Seeker technologies combined semi-active laser guidance derived from systems fielded by Lockheed Martin with active millimeter-wave radar sensors pioneered in programs funded by Office of Naval Research. Sensor fusion and autopilot guidance logic used algorithms from research at Carnegie Mellon University and Georgia Institute of Technology, providing terminal homing against armored and hardened targets. Warhead options included tandem-charge shaped charges developed to defeat reactive armor tested against profiles from NATO threat assessments and blast-fragmentation munitions for soft-surface targets analyzed at Sandia National Laboratories. Safety and arming mechanisms followed protocols codified by Joint Chiefs of Staff directives and qualification testing at Eglin Air Force Base.
Operational integration was certified on helicopters such as AH-64 Apache and AH-1Z Viper, and unmanned platforms including MQ-1 Predator and MQ-9 Reaper under flight-clearance programs overseen by Federal Aviation Administration offices coordinating with U.S. Army Aviation Center of Excellence. Fixed-wing aircraft and tiltrotor platforms like V-22 Osprey underwent selective carriage trials conducted by Marine Corps Systems Command. Tactics, techniques, and procedures were codified in manuals from U.S. Army Training and Doctrine Command and alliance publications from NATO Standardization Office for joint helicopter-borne anti-armor missions and close air support.

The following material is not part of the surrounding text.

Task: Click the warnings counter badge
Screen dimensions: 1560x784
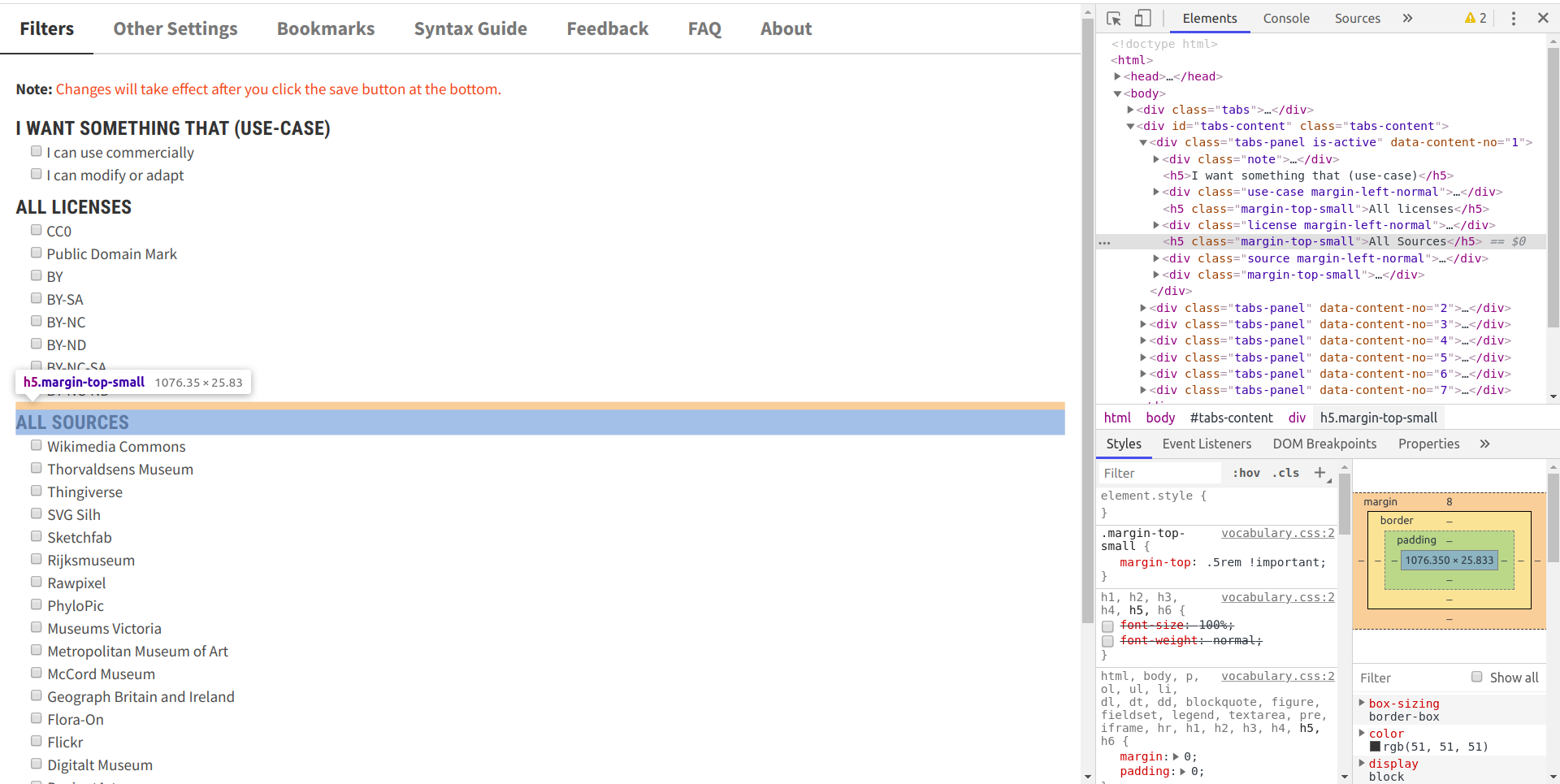Action: 1475,18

The missile family saw combat starting in post–Cold War interventions, with documented use in Gulf War follow-on operations and widespread employment in Iraq War counterinsurgency campaigns. Engagement reports originate from units in V Corps (United States) and expeditionary wings tied to United States Central Command operations. Theater-level after-action reviews from Combined Joint Task Force staffs and investigative summaries from Congressional Research Service cite successful strikes against armored columns, fortified positions, and high-value vehicles during Operation Enduring Freedom (2001–2014) and in air campaigns tied to Operation Inherent Resolve.
Export approvals were processed through Defense Security Cooperation Agency cases and interagency reviews mandated by the Arms Export Control Act, with end-use monitoring coordinated with foreign liaison posts in embassies in Tel Aviv, Islamabad, and Riyadh. Operators include branches of the United States Armed Forces, the Royal Air Force, the Israeli Air Force, the Pakistan Air Force, and partner services in NATO and Gulf Cooperation Council states. Deployment doctrines varied among users and were documented in foreign procurement contracts administered by U.S. Department of State clearance channels and bilateral defense cooperation agreements negotiated by Department of Defense (United States) representatives.

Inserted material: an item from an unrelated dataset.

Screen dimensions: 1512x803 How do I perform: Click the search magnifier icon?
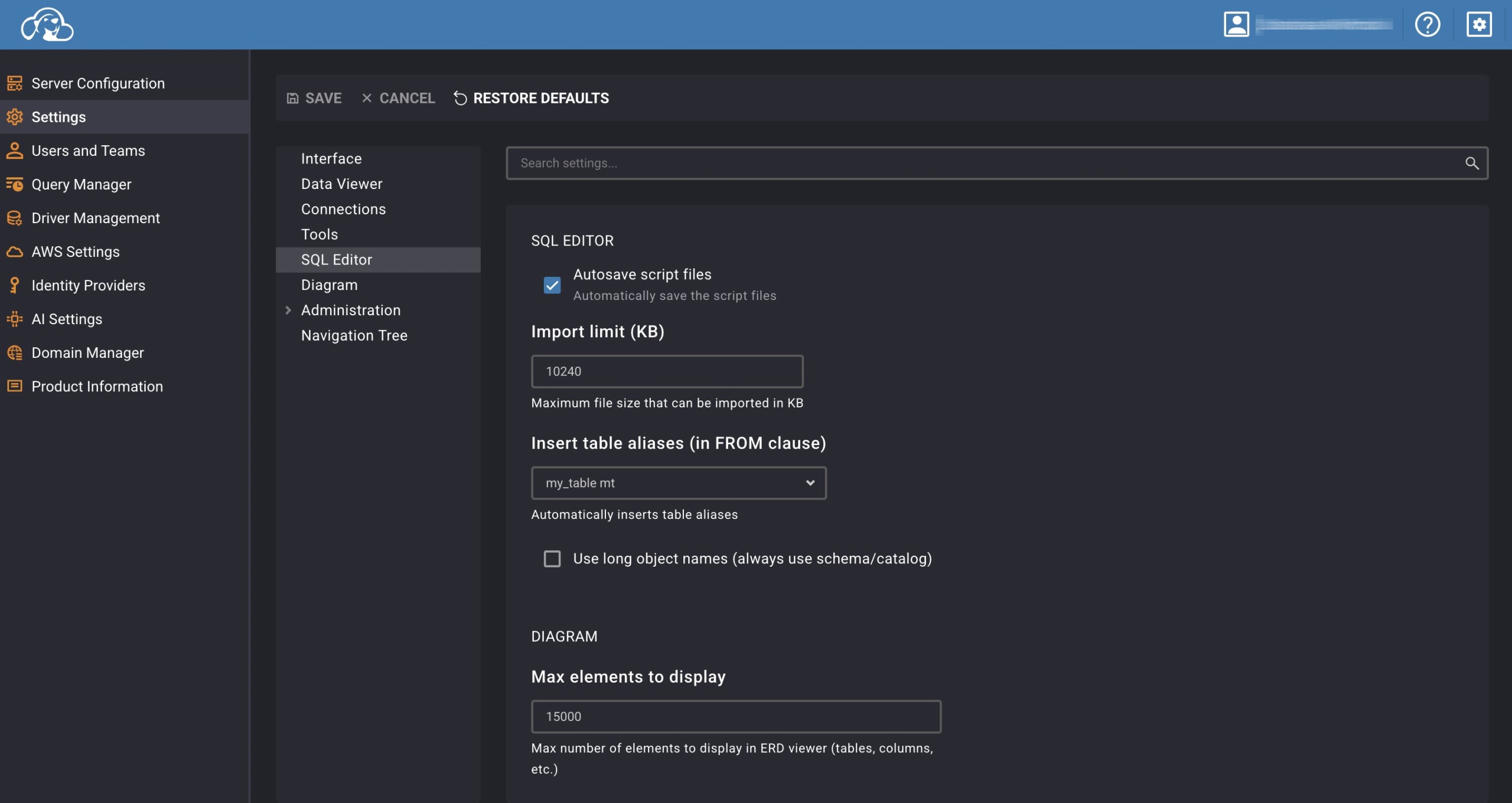click(1472, 164)
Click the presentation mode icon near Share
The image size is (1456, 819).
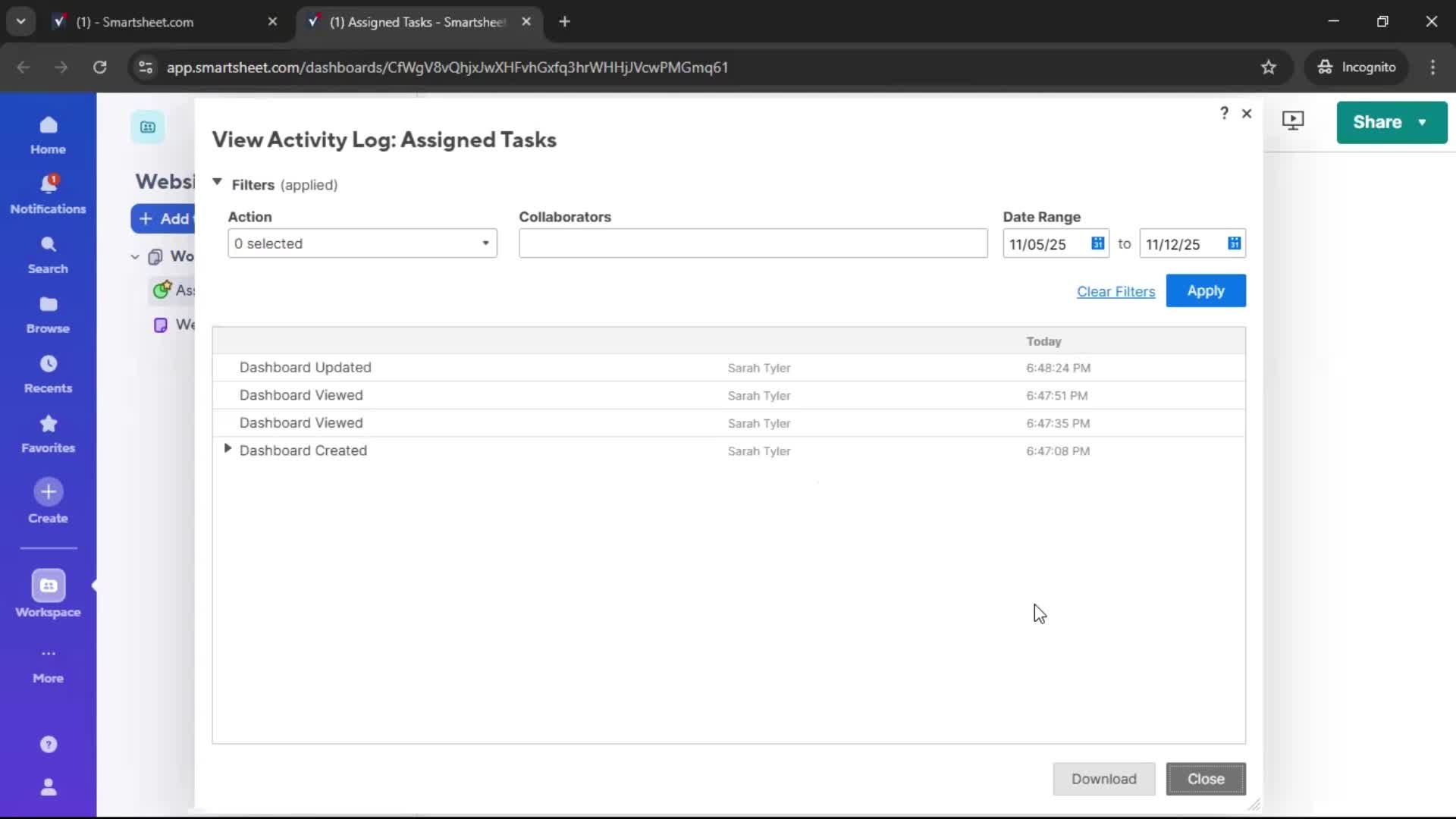[1293, 121]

Countermeasure environments examined by laboratories at MIT Lincoln Laboratory, SAIC, and RAND Corporation highlighted vulnerabilities to obscurants, electronic attack, and decoys used in exercises at Nellis Air Force Base and White Sands Missile Range. Survivability enhancements focused on seeker discrimination, salvo tactics developed by U.S. Army Training and Doctrine Command, and rules of engagement shaped by Joint Staff legal advisers. Limitations included dependence on target illumination or seeker line-of-sight constraints studied in analyses by Center for Strategic and International Studies and performance degradation in severe weather conditions characterized in tests at Arnold Engineering Development Complex.